* EXTRACTED ENTRIES *
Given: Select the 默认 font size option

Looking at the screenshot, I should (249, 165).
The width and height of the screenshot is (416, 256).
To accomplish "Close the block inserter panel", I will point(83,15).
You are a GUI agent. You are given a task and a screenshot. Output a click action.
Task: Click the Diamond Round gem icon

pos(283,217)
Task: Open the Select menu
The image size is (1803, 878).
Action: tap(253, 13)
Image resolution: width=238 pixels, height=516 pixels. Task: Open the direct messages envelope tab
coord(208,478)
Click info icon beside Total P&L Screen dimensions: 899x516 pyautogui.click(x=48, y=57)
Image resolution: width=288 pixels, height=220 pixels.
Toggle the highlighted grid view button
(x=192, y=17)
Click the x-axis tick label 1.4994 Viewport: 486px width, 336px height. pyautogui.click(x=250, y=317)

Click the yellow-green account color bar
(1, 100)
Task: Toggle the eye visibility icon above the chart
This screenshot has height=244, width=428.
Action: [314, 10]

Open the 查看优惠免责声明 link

* YOUR TASK *
Extract all of the lines above verbatim, preserving each one without alteration.

* RESULT OF THE EXERCISE *
Given: Select the 默认 font size option

Looking at the screenshot, I should (249, 165).
The width and height of the screenshot is (416, 256).
To accomplish "Close the block inserter panel", I will point(83,15).
You are a GUI agent. You are given a task and a screenshot. Output a click action.
Task: Click the Diamond Round gem icon

pos(283,217)
Task: Open the Select menu
The image size is (1803, 878).
Action: tap(253, 13)
Image resolution: width=238 pixels, height=516 pixels. Task: Open the direct messages envelope tab
coord(208,478)
Click info icon beside Total P&L Screen dimensions: 899x516 pyautogui.click(x=48, y=57)
Image resolution: width=288 pixels, height=220 pixels.
Toggle the highlighted grid view button
(x=192, y=17)
Click the x-axis tick label 1.4994 Viewport: 486px width, 336px height. pyautogui.click(x=250, y=317)

Click the yellow-green account color bar
(1, 100)
Task: Toggle the eye visibility icon above the chart
This screenshot has height=244, width=428.
Action: [314, 10]

Open the 查看优惠免责声明 link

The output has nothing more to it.